Reflecting Gardens

Jeppe Hein

Die Spiegelinstallation „Reflecting Gardens“ von Jeppe Hein greift die Idee der begehbaren Irrgärten auf, die zu den ältesten Gestaltungselementen der Gartenkunst gehören. Die Verwendung von Spiegeln schafft Durchlässigkeit, irritiert aber die Wahrnehmung der Betrachter und verunsichert zusätzlich hinsichtlich des eigenen Standortes. Inspiriert von Formen der Natur entsteht aus der Überlagerung von drei Blättern die Figur des „Reflecting Gardens“. Ein labyrinthischer Weg, gesäumt von anwachsenden Spiegellamellen, führt in einen Raum im Garten.
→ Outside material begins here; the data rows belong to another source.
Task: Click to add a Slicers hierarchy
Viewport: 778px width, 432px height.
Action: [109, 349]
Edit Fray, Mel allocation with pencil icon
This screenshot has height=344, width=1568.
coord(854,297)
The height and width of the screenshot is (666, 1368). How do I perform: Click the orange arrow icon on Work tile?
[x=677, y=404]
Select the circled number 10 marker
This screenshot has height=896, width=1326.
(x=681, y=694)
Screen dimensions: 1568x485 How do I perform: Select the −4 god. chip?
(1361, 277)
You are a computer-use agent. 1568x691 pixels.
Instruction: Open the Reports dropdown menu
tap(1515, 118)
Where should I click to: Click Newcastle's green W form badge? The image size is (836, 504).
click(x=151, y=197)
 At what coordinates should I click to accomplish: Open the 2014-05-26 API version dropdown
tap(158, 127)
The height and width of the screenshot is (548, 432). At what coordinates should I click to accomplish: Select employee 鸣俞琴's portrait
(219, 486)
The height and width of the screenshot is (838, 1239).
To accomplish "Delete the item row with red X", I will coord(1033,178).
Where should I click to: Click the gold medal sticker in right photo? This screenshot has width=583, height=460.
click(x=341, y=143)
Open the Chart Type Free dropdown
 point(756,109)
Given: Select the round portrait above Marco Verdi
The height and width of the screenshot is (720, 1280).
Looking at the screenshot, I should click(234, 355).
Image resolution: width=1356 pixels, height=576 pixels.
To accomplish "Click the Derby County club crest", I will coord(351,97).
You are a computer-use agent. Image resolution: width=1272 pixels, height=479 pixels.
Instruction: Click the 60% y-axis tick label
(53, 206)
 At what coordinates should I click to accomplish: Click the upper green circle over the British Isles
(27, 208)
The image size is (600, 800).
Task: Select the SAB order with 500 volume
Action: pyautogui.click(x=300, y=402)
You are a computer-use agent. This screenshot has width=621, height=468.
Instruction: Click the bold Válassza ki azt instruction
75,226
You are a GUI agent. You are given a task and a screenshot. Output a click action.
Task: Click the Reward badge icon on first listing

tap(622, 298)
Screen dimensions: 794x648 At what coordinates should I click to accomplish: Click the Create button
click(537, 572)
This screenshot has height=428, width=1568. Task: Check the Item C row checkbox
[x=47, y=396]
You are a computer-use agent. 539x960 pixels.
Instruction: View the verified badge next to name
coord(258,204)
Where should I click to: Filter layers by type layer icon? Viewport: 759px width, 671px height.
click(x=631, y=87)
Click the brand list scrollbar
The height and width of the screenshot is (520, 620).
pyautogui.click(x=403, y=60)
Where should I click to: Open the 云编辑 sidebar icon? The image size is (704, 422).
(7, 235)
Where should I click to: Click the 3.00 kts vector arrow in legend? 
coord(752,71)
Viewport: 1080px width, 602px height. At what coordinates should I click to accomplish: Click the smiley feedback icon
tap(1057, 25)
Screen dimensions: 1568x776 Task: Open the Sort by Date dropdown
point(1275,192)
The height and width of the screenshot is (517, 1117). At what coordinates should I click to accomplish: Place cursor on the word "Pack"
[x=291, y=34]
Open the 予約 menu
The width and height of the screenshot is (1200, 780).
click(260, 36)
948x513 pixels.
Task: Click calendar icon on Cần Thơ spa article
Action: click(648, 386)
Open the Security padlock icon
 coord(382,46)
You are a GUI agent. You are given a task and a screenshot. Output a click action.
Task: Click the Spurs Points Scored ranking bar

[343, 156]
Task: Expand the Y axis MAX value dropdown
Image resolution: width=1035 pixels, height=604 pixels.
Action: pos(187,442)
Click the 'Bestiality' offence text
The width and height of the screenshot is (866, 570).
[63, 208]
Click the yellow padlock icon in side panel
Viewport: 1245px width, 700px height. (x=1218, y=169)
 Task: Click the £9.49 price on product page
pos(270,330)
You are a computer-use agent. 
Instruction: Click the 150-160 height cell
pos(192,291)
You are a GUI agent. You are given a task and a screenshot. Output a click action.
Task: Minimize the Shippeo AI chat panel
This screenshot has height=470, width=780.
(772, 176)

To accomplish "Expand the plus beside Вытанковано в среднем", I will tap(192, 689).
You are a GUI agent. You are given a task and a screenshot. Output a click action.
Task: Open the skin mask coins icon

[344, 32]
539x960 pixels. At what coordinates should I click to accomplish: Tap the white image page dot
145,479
Im doppelten Sinne ist es ein Ort der Reflexion, an dem die Betrachter sich selbst und ihre Umgebung auf spielerische Weise neu entdecken und erfahren.

Der aus Dänemark stammende Wahlberliner Jeppe Hein ist international bekannt für seine ungewöhnlichen Installationen im öffentlichen Raum, wie Wasserpavillons oder Spiegel- und Bankinstallationen. Das für die IGA Berlin 2017 dauerhaft entstehende Spiegellabyrinth ist das erste öffentlich zugängliche Werk von Jeppe Hein in Berlin.

Auf dem IGA-Gelände: Das Spiegellabyrinth befindet sich in der Nähe der IGA-Arena.